MANDRIN, CAPITAINE GÉNÉRAL DES CONTREBANDIERS DE FRANCE

QUATRIÈME PARTIE. — LA PRISE ET LA MORT DE MANDRIN

 

XXXIX. — LA FAMILLE DE MANDRIN.

 

 

En décrivant la jeunesse de Louis Mandrin, on a déjà noté l'énergie que l'esprit de famille avait acquise dans l'ancienne France. Par là s'explique la société de ce temps. Force irrésistible qui poussa le jeune homme dans la voie où il entra, comme elle y devait pousser après lui tous les siens.

Ailleurs a été contée l'histoire de ces sorcières qui, aux XVe et XVIe siècles, exerçaient leur terrible profession héréditairement, de mère en fille : la mère avait péri sur le bûcher, la fille savait qu'elle y périrait un jour, ce qui n'était pas pour l'empêcher de s'engager dans la carrière fatale et y engager après elle son enfant.

Louis et Pierre Mandrin ont été suppliciés. Leurs frères Claude et Antoine marchent sur leurs traces. Le 27 novembre 1759, Antoine[1] fut condamné à trois années de galères par le tribunal de Belley. Il disait s'appeler Antoine Pureau de Versailleux en Dombes ; niais il fut reconnu par Rendu, le notaire de Lancrans qu'il avait pillé.

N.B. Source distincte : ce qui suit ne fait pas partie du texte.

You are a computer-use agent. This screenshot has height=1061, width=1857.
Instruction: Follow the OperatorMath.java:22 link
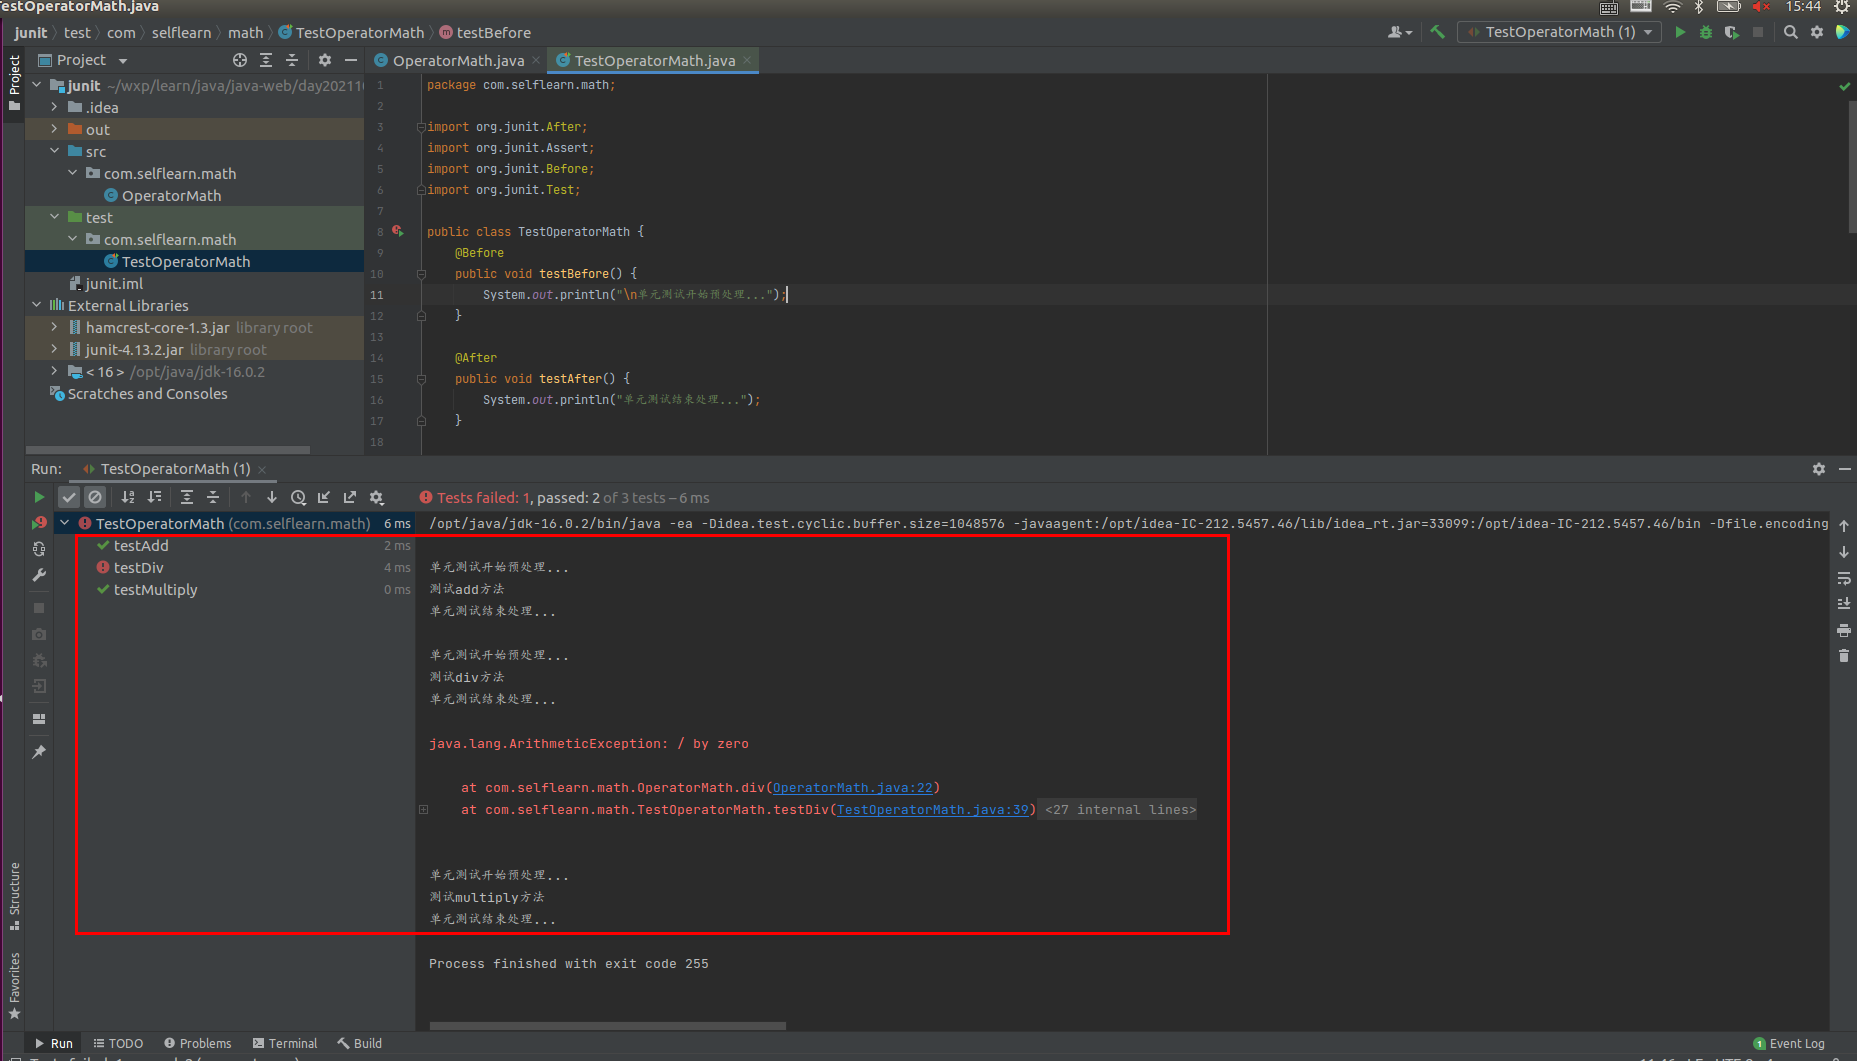tap(851, 787)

Le plus jeune des quatre frères de Louis Mandrin, Jean, né en 1742, avait quatorze ans quand, en 1756, le roi jugea nécessaire d'intervenir, à la manière du temps, de crainte qu'il n'adoptât, lui aussi, la profession où les siens ne s'étaient que trop illustrés. Au fait, le petit bonhomme, dès l'âge de douze ans, avait fait campagne avec son grand frère. Il fut arrêté, en vertu d'une lettre de cachet du 14 novembre 1756, et traduit dans les prisons de Grenoble. Il s'agissait de lui faire contracter un engagement pour les colonies. Comme il n'a encore que quatorze ans et cinq mois, écrit l'intendant du Dauphiné[2], et que les ordonnances n'admettent aucun engagement contracté avant seize ans accomplis, on sera obligé de le garder en prison jusqu'à cette époque, à moins que vous — le ministre de la guerre — ne m'honoriez d'ordres qui m'autorisent à lui faire contracter un engagement avant l'âge prescrit.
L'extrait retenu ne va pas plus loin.